Un budget d'urgence voté après des intempéries historiques
Les intempéries exceptionnelles du début mars ont profondément marqué le territoire de l'Agglomération bergeracoise, provoquant la convocation d'un conseil communautaire extraordinaire. Réunis à l'espace Étincelle, les élus ont dû faire face à une situation climatique qualifiée d'historique par le président Frédéric Delmarès.
Une crue hors norme aux conséquences dramatiques
« C'est un épisode climatique particulier par son intensité, sa durée et ses conséquences », a souligné Frédéric Delmarès, lui-même pêcheur de profession, qui affirme n'avoir « jamais vu ça » en plusieurs décennies d'observation.
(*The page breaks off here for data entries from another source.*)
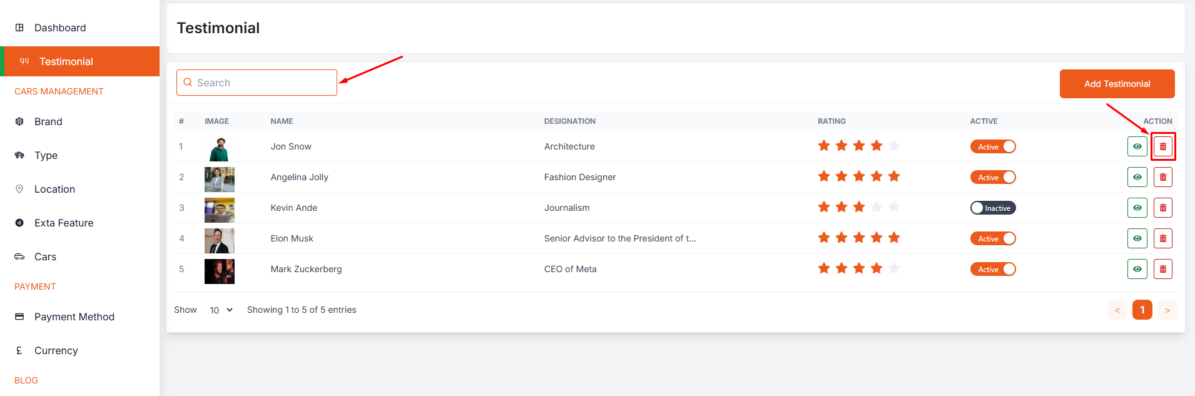Click the Dashboard grid icon in sidebar

[x=19, y=28]
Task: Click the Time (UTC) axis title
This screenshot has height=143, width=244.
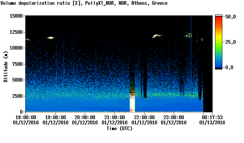Action: pos(119,129)
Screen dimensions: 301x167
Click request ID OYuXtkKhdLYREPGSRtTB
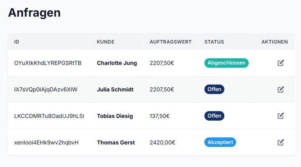pyautogui.click(x=48, y=63)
Le Caudeau est sorti de son lit, inondant une trentaine de maisons dans le quartier de la Brunetière à Bergerac et causant des dégâts considérables dans les quartiers sud de la ville.
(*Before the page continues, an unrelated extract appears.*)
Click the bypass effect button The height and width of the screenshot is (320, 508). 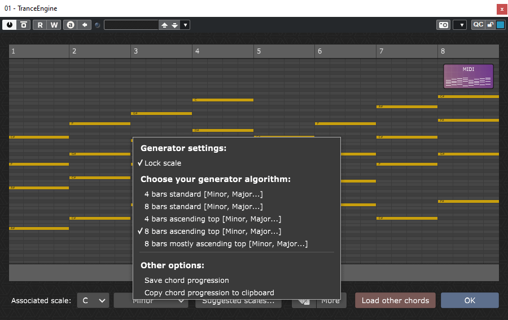click(23, 25)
Le président a immédiatement tempéré les attentes : « On ne pourra pas trouver des solutions immédiatement, d'autant qu'elles sont multifactorielles comme on a pu l'observer au Tounet ou à Gabanelle, où les bassins de rétention n'étaient pas suffisants. »
Des ouvrages privés non entretenus aggravant la situation
Frédéric Delmarès a pointé du doigt un problème structurel : de nombreux ouvrages appartenant au domaine privé ne sont plus entretenus et ne sont plus « manœuvrables », empêchant l'eau de s'écouler normalement, notamment en amont et en aval de Pombonne. « Mais c'est une crue hors norme et il faut que l'eau passe », a-t-il rappelé, insistant sur la nécessité d'une approche globale plutôt que de solutions miracles.
Un million d'euros supplémentaire pour des travaux urgents
Face à l'urgence, les élus de la Communauté d'Agglomération bergeracoise ont pris une décision budgétaire significative. Lors du conseil du lundi 2 mars, ils ont voté à la majorité l'inscription d'un million d'euros supplémentaire au budget, portant ainsi à 4 millions d'euros le montant total dévolu aux travaux de voirie pour 2026.
« Nous flécherons aussi une partie de cette somme vers des travaux que nous pouvons réaliser immédiatement autour du Caudeau », a précisé Frédéric Delmarès le lendemain. « Il y a des choses à faire aussi en matière de sensibilisation, voire d'aide pour l'entretien des ouvrages. Par ailleurs, les équipes techniques travaillent sur des zones d'expansion qui permettraient de guider l'eau dans des prés. »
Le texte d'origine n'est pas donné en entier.